Re: Searching for substring with tsearch(1/2) - Mailing list pgsql-hackers

From Teodor Sigaev
Subject Re: Searching for substring with tsearch(1/2)
Date
Msg-id 3FD639A5.9080902@sigaev.ru
Whole thread Raw
In response to Searching for substring with tsearch(1/2)  (Urmo <urmo@xwm.ee>)
Responses Re: Searching for substring with tsearch(1/2)  (Hannu Krosing <hannu@tm.ee>)
List pgsql-hackers

Urmo wrote:
> Hi,
> 
> there seems to be no way of searching partial matches with tsearch. 
> Would it be hard to implement prefix based matching, i.e.
> "hu" matches "human", "humanity", "humming", "huge"? With some hacking I 
> managed to disable morphology part from tsearch1 (database contained 
> multiple languages in a single table so morphology could not be used) 
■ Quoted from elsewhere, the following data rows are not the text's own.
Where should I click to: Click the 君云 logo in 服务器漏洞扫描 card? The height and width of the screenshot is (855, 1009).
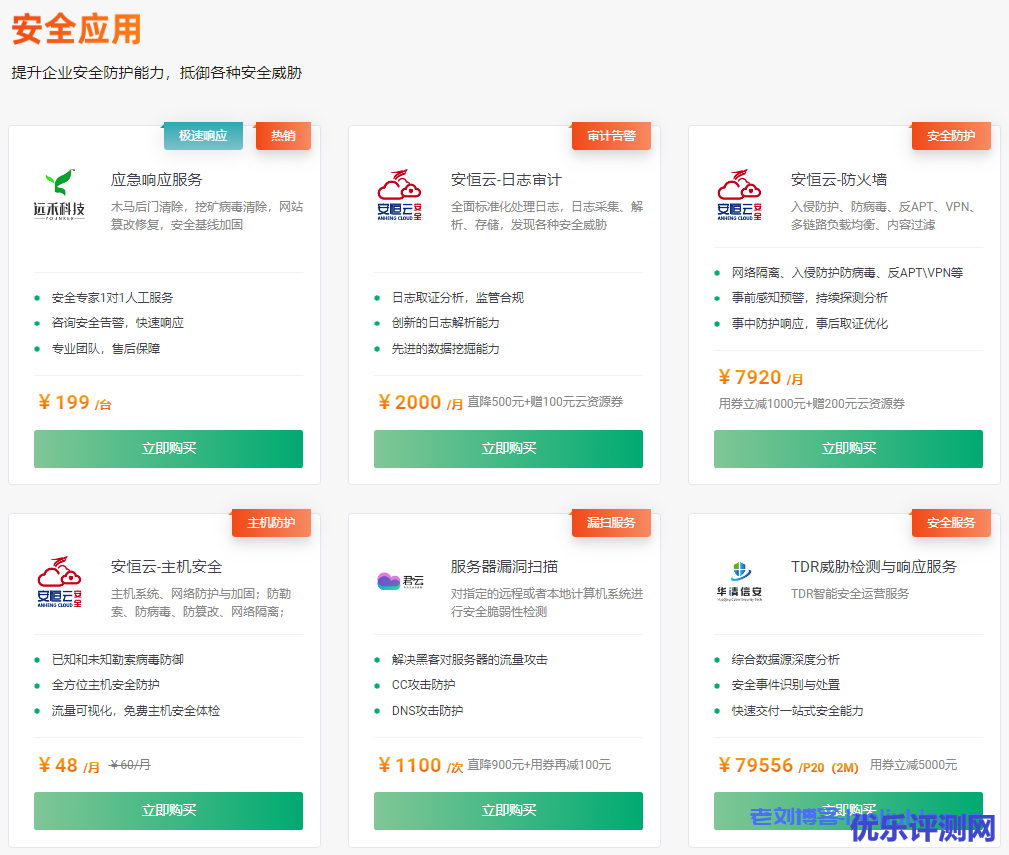coord(399,581)
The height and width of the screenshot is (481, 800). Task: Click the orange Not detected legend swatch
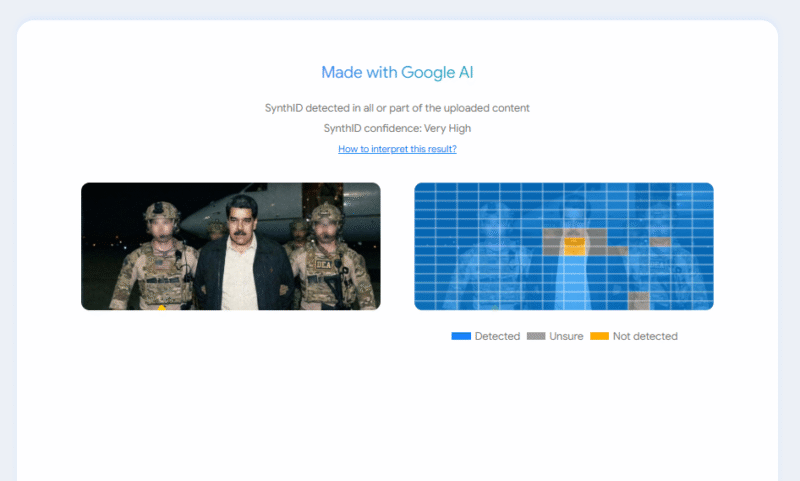599,336
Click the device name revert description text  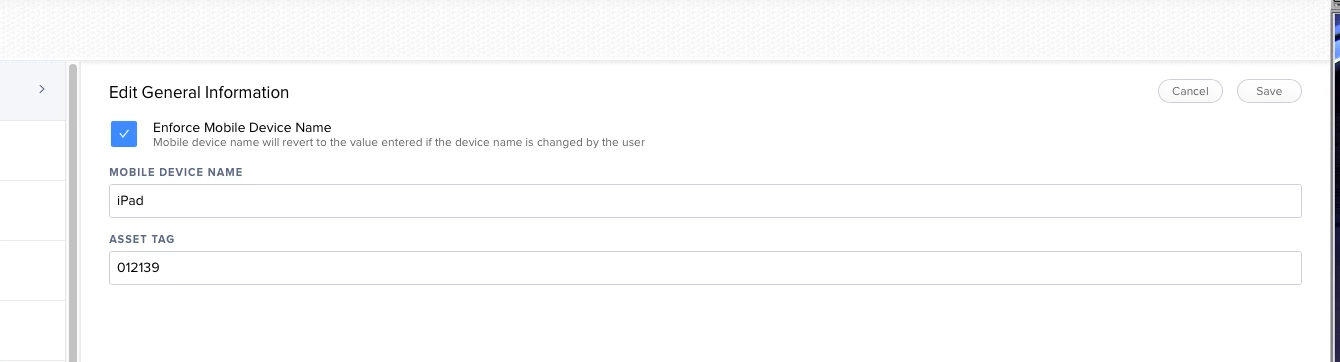pos(399,142)
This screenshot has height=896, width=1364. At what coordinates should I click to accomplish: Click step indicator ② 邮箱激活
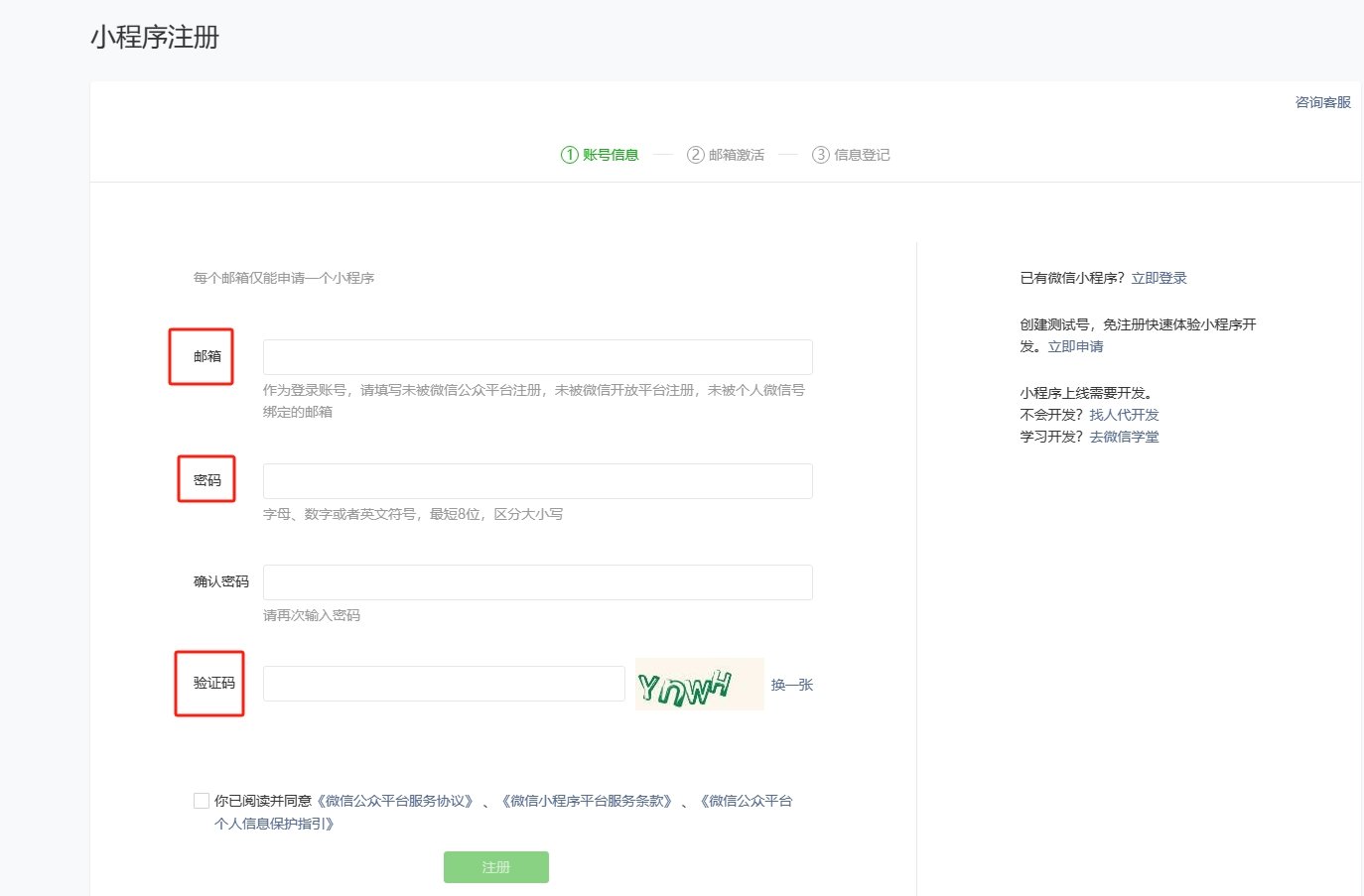coord(726,155)
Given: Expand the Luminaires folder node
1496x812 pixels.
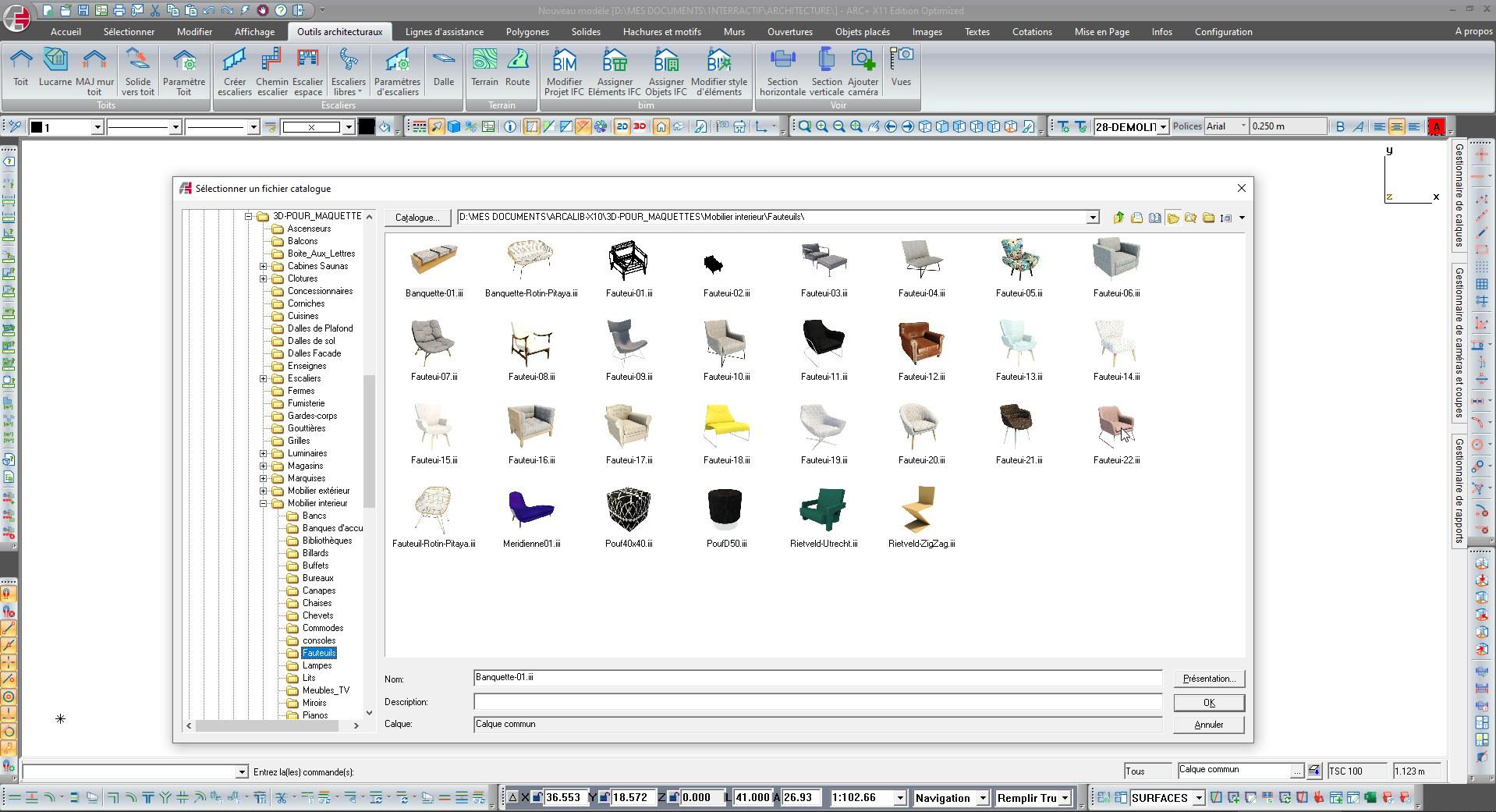Looking at the screenshot, I should [264, 453].
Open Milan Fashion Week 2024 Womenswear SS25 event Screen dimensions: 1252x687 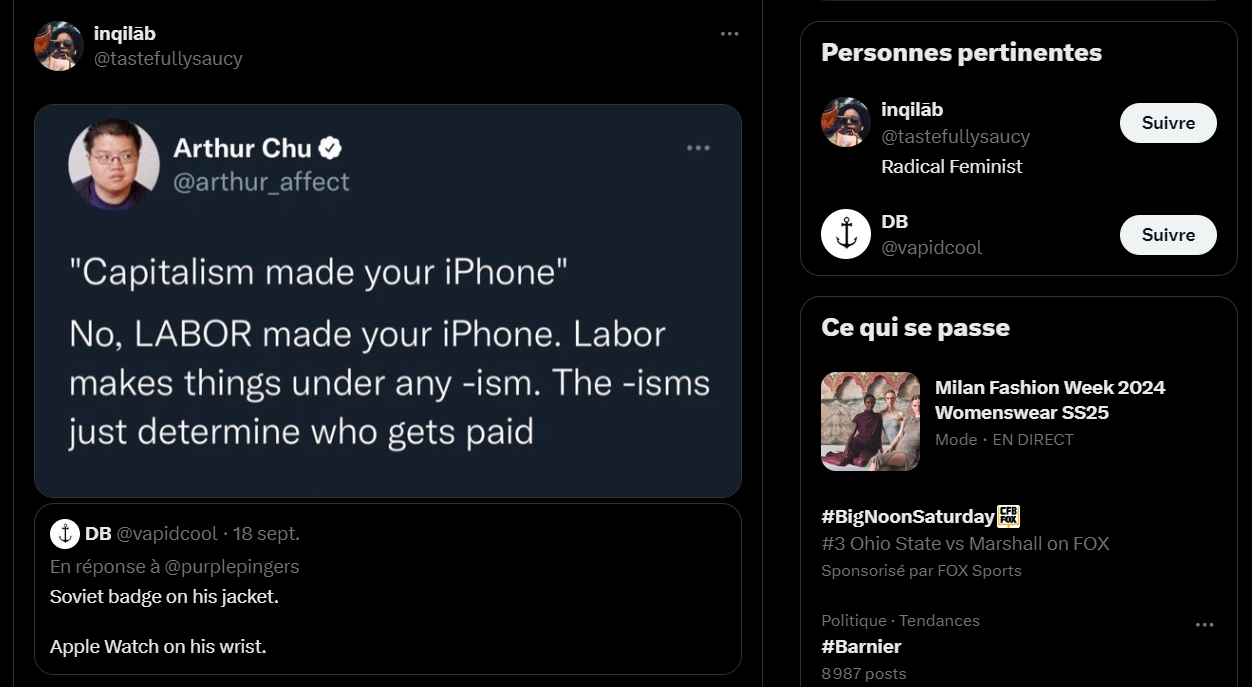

> and it run happily for a year. But now I needed prefix based substring 
> match and I'm kinda lost. I tried using fulltextindex but it took ages 
> to create the index with 100K table (query run about a day before I lost 
> my pacience and canceled it). I even modified it to lose suffixes and 
> index only full words but it was still too slow (50K records were 
> indexed in 24h).
> 
> Can anybody help or point out right direction? Or is this even (easily) 
> doable with tsearch1 or tsearch2?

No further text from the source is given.